What the task requires:
All records are to be printed exactly as they appear.

Segment Start: Supplied data

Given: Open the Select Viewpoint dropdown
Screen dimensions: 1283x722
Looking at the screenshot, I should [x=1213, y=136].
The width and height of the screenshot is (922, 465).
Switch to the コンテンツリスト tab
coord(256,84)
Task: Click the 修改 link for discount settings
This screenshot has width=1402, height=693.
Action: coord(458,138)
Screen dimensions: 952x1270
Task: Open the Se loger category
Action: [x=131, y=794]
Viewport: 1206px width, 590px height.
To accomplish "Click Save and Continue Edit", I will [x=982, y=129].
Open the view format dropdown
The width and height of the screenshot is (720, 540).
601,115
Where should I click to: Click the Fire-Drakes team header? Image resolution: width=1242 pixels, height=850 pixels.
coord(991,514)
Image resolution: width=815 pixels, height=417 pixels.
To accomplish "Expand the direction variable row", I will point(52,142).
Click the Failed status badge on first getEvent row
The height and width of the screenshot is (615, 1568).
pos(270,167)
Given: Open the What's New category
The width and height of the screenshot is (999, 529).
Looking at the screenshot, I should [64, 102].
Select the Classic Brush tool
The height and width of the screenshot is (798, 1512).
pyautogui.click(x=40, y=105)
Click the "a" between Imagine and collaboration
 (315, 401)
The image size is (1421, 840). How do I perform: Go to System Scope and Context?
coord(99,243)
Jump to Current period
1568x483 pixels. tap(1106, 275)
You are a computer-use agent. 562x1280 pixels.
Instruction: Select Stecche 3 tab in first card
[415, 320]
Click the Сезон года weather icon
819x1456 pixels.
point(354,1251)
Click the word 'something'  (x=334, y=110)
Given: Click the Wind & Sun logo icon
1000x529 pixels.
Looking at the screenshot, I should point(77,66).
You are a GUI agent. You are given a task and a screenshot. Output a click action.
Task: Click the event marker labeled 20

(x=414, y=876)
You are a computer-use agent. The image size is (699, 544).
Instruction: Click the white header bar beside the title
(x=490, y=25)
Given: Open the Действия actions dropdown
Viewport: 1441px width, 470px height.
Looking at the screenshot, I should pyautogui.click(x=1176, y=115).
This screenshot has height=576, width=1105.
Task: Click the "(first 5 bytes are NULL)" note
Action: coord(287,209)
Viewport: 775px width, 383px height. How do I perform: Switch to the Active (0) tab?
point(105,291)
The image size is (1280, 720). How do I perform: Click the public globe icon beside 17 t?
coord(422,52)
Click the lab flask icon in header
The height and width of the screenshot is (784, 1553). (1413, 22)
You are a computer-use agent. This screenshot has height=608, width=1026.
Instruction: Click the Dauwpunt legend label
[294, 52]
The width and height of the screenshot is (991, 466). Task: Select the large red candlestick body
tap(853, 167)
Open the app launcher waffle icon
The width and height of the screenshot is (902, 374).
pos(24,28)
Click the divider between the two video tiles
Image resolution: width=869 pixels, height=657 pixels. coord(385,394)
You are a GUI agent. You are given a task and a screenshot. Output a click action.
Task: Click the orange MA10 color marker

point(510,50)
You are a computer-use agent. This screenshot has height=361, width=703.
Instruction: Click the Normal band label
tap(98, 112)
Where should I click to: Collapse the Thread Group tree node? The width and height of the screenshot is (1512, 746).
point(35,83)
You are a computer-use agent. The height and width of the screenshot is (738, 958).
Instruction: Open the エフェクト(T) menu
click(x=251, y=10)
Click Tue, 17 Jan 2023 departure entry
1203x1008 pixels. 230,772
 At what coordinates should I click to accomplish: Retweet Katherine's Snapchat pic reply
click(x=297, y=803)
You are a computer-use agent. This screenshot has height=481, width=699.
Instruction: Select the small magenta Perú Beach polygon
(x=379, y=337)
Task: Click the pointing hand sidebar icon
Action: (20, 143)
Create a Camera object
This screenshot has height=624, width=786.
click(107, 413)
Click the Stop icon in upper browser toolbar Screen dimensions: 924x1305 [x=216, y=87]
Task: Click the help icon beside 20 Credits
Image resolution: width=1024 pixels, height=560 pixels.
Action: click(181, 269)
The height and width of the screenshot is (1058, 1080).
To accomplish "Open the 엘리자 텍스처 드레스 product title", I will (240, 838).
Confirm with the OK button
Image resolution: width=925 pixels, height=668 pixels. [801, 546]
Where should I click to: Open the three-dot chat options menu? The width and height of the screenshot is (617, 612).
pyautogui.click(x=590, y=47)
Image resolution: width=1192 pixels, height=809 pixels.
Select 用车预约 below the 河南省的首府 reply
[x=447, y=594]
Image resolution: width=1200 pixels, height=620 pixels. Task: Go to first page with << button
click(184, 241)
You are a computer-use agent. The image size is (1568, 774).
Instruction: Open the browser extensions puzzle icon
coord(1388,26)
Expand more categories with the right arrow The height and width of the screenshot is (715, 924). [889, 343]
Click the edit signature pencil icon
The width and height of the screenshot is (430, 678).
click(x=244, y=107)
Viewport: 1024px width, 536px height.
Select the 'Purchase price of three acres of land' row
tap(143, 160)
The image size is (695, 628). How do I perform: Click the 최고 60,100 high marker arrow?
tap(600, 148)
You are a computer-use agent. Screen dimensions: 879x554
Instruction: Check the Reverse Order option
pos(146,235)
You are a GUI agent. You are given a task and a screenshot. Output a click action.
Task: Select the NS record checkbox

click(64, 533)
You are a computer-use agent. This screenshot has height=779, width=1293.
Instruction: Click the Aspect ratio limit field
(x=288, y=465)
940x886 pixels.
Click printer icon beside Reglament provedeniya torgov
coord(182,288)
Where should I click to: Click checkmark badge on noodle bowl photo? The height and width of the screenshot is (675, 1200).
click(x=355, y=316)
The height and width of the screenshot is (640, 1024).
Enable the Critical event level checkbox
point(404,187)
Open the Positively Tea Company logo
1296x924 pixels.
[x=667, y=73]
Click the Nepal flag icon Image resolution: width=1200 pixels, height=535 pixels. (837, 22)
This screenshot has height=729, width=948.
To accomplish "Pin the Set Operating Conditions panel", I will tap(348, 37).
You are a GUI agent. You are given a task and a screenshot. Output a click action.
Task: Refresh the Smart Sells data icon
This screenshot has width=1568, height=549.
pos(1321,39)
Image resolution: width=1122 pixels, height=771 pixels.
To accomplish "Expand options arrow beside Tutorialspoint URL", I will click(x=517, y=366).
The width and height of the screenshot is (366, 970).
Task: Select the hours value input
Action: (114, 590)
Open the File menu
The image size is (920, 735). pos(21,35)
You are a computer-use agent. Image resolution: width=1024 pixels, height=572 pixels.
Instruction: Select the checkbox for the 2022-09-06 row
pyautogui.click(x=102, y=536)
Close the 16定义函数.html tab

Segment End: Supplied data

Output of the task:
Given: Open the Select Viewpoint dropdown
Screen dimensions: 1283x722
Looking at the screenshot, I should [x=1213, y=136].
The width and height of the screenshot is (922, 465).
Switch to the コンテンツリスト tab
coord(256,84)
Task: Click the 修改 link for discount settings
This screenshot has width=1402, height=693.
Action: coord(458,138)
Screen dimensions: 952x1270
Task: Open the Se loger category
Action: [x=131, y=794]
Viewport: 1206px width, 590px height.
To accomplish "Click Save and Continue Edit", I will [x=982, y=129].
Open the view format dropdown
The width and height of the screenshot is (720, 540).
601,115
Where should I click to: Click the Fire-Drakes team header? Image resolution: width=1242 pixels, height=850 pixels.
coord(991,514)
Image resolution: width=815 pixels, height=417 pixels.
To accomplish "Expand the direction variable row", I will point(52,142).
Click the Failed status badge on first getEvent row
The height and width of the screenshot is (615, 1568).
pos(270,167)
Given: Open the What's New category
The width and height of the screenshot is (999, 529).
Looking at the screenshot, I should [64, 102].
Select the Classic Brush tool
The height and width of the screenshot is (798, 1512).
pyautogui.click(x=40, y=105)
Click the "a" between Imagine and collaboration
 (315, 401)
The image size is (1421, 840). How do I perform: Go to System Scope and Context?
coord(99,243)
Jump to Current period
1568x483 pixels. tap(1106, 275)
You are a computer-use agent. 562x1280 pixels.
Instruction: Select Stecche 3 tab in first card
[415, 320]
Click the Сезон года weather icon
819x1456 pixels.
point(354,1251)
Click the word 'something'  (x=334, y=110)
Given: Click the Wind & Sun logo icon
1000x529 pixels.
Looking at the screenshot, I should point(77,66).
You are a GUI agent. You are given a task and a screenshot. Output a click action.
Task: Click the event marker labeled 20

(x=414, y=876)
You are a computer-use agent. The image size is (699, 544).
Instruction: Click the white header bar beside the title
(x=490, y=25)
Given: Open the Действия actions dropdown
Viewport: 1441px width, 470px height.
Looking at the screenshot, I should pyautogui.click(x=1176, y=115).
This screenshot has height=576, width=1105.
Task: Click the "(first 5 bytes are NULL)" note
Action: coord(287,209)
Viewport: 775px width, 383px height. How do I perform: Switch to the Active (0) tab?
point(105,291)
The image size is (1280, 720). How do I perform: Click the public globe icon beside 17 t?
coord(422,52)
Click the lab flask icon in header
The height and width of the screenshot is (784, 1553). (1413, 22)
You are a computer-use agent. This screenshot has height=608, width=1026.
Instruction: Click the Dauwpunt legend label
[294, 52]
The width and height of the screenshot is (991, 466). Task: Select the large red candlestick body
tap(853, 167)
Open the app launcher waffle icon
The width and height of the screenshot is (902, 374).
pos(24,28)
Click the divider between the two video tiles
Image resolution: width=869 pixels, height=657 pixels. coord(385,394)
You are a GUI agent. You are given a task and a screenshot. Output a click action.
Task: Click the orange MA10 color marker

point(510,50)
You are a computer-use agent. This screenshot has height=361, width=703.
Instruction: Click the Normal band label
tap(98, 112)
Where should I click to: Collapse the Thread Group tree node? The width and height of the screenshot is (1512, 746).
point(35,83)
You are a computer-use agent. The height and width of the screenshot is (738, 958).
Instruction: Open the エフェクト(T) menu
click(x=251, y=10)
Click Tue, 17 Jan 2023 departure entry
1203x1008 pixels. 230,772
 At what coordinates should I click to accomplish: Retweet Katherine's Snapchat pic reply
click(x=297, y=803)
You are a computer-use agent. This screenshot has height=481, width=699.
Instruction: Select the small magenta Perú Beach polygon
(x=379, y=337)
Task: Click the pointing hand sidebar icon
Action: (20, 143)
Create a Camera object
This screenshot has height=624, width=786.
click(107, 413)
Click the Stop icon in upper browser toolbar Screen dimensions: 924x1305 [x=216, y=87]
Task: Click the help icon beside 20 Credits
Image resolution: width=1024 pixels, height=560 pixels.
Action: click(181, 269)
The height and width of the screenshot is (1058, 1080).
To accomplish "Open the 엘리자 텍스처 드레스 product title", I will (240, 838).
Confirm with the OK button
Image resolution: width=925 pixels, height=668 pixels. [801, 546]
Where should I click to: Open the three-dot chat options menu? The width and height of the screenshot is (617, 612).
pyautogui.click(x=590, y=47)
Image resolution: width=1192 pixels, height=809 pixels.
Select 用车预约 below the 河南省的首府 reply
[x=447, y=594]
Image resolution: width=1200 pixels, height=620 pixels. Task: Go to first page with << button
click(184, 241)
You are a computer-use agent. The image size is (1568, 774).
Instruction: Open the browser extensions puzzle icon
coord(1388,26)
Expand more categories with the right arrow The height and width of the screenshot is (715, 924). [889, 343]
Click the edit signature pencil icon
The width and height of the screenshot is (430, 678).
click(x=244, y=107)
Viewport: 1024px width, 536px height.
Select the 'Purchase price of three acres of land' row
tap(143, 160)
The image size is (695, 628). How do I perform: Click the 최고 60,100 high marker arrow?
tap(600, 148)
You are a computer-use agent. Screen dimensions: 879x554
Instruction: Check the Reverse Order option
pos(146,235)
You are a GUI agent. You are given a task and a screenshot. Output a click action.
Task: Select the NS record checkbox

click(64, 533)
You are a computer-use agent. This screenshot has height=779, width=1293.
Instruction: Click the Aspect ratio limit field
(x=288, y=465)
940x886 pixels.
Click printer icon beside Reglament provedeniya torgov
coord(182,288)
Where should I click to: Click checkmark badge on noodle bowl photo? The height and width of the screenshot is (675, 1200).
click(x=355, y=316)
The height and width of the screenshot is (640, 1024).
Enable the Critical event level checkbox
point(404,187)
Open the Positively Tea Company logo
1296x924 pixels.
[x=667, y=73]
Click the Nepal flag icon Image resolution: width=1200 pixels, height=535 pixels. (837, 22)
This screenshot has height=729, width=948.
To accomplish "Pin the Set Operating Conditions panel", I will tap(348, 37).
You are a GUI agent. You are given a task and a screenshot. Output a click action.
Task: Refresh the Smart Sells data icon
This screenshot has width=1568, height=549.
pos(1321,39)
Image resolution: width=1122 pixels, height=771 pixels.
To accomplish "Expand options arrow beside Tutorialspoint URL", I will click(x=517, y=366).
The width and height of the screenshot is (366, 970).
Task: Select the hours value input
Action: (114, 590)
Open the File menu
The image size is (920, 735). pos(21,35)
You are a computer-use agent. Image resolution: width=1024 pixels, height=572 pixels.
Instruction: Select the checkbox for the 2022-09-06 row
pyautogui.click(x=102, y=536)
Close the 16定义函数.html tab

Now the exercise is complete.